__Exercise directions__
The line containing "POS (274, 2216)" and every line after it through the end of the records: return those exactly, and nothing more.

..............................

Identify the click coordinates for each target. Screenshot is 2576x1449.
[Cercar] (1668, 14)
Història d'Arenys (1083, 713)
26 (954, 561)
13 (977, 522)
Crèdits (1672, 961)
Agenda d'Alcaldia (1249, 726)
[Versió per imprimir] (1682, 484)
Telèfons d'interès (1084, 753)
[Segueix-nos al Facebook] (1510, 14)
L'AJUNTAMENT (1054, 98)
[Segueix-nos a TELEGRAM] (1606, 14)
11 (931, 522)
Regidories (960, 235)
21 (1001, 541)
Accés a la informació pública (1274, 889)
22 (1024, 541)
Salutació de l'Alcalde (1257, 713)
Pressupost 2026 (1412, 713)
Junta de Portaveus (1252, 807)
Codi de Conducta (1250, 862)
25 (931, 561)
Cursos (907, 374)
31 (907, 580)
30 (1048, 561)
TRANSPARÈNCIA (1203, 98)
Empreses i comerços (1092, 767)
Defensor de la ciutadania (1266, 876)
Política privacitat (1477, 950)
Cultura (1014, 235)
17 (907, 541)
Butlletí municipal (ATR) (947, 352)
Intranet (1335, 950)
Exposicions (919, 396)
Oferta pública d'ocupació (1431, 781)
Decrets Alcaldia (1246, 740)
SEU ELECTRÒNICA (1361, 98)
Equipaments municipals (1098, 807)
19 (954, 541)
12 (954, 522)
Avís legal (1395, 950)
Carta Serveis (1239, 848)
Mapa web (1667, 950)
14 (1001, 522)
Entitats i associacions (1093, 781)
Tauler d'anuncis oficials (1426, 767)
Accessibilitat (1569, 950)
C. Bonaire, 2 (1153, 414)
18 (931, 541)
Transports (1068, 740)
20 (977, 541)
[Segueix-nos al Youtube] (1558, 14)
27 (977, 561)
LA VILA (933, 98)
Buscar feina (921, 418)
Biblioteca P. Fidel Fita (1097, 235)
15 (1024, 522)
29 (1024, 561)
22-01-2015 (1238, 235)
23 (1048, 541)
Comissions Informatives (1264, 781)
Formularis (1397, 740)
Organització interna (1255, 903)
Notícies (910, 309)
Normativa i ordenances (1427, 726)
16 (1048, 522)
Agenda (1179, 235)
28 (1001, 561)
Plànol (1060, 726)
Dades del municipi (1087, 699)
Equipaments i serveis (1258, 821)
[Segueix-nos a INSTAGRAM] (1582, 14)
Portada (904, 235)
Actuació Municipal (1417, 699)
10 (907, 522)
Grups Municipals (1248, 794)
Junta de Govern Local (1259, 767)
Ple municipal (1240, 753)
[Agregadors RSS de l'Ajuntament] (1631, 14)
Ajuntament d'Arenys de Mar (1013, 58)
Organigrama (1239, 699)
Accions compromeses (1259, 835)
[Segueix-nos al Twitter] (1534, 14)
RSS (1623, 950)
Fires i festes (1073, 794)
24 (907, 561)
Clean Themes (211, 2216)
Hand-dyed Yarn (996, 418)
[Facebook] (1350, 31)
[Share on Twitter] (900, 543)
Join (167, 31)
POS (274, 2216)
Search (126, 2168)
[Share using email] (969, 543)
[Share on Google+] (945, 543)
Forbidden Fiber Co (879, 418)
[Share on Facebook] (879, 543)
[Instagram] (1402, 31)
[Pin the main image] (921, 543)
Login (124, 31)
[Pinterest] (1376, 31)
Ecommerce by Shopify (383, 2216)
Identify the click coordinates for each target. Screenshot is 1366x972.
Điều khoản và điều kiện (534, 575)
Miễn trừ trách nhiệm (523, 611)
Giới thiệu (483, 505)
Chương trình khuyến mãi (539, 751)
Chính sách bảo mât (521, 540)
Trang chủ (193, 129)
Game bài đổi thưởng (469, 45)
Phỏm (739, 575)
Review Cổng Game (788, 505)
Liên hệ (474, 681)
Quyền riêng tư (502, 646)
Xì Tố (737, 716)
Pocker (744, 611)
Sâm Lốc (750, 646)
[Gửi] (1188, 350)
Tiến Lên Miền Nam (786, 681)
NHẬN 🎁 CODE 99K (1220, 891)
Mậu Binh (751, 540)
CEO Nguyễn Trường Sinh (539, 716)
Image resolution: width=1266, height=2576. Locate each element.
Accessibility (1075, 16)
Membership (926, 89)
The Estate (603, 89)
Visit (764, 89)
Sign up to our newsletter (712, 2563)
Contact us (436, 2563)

..............................

__Reply to the task__
POS (274, 2216)
Search (126, 2168)
[Share using email] (969, 543)
[Share on Google+] (945, 543)
Forbidden Fiber Co (879, 418)
[Share on Facebook] (879, 543)
[Instagram] (1402, 31)
[Pin the main image] (921, 543)
Login (124, 31)
[Pinterest] (1376, 31)
Ecommerce by Shopify (383, 2216)
Identify the click coordinates for each target. Screenshot is 1366x972.
Điều khoản và điều kiện (534, 575)
Miễn trừ trách nhiệm (523, 611)
Giới thiệu (483, 505)
Chương trình khuyến mãi (539, 751)
Chính sách bảo mât (521, 540)
Trang chủ (193, 129)
Game bài đổi thưởng (469, 45)
Phỏm (739, 575)
Review Cổng Game (788, 505)
Liên hệ (474, 681)
Quyền riêng tư (502, 646)
Xì Tố (737, 716)
Pocker (744, 611)
Sâm Lốc (750, 646)
[Gửi] (1188, 350)
Tiến Lên Miền Nam (786, 681)
NHẬN 🎁 CODE 99K (1220, 891)
Mậu Binh (751, 540)
CEO Nguyễn Trường Sinh (539, 716)
Image resolution: width=1266, height=2576. Locate each element.
Accessibility (1075, 16)
Membership (926, 89)
The Estate (603, 89)
Visit (764, 89)
Sign up to our newsletter (712, 2563)
Contact us (436, 2563)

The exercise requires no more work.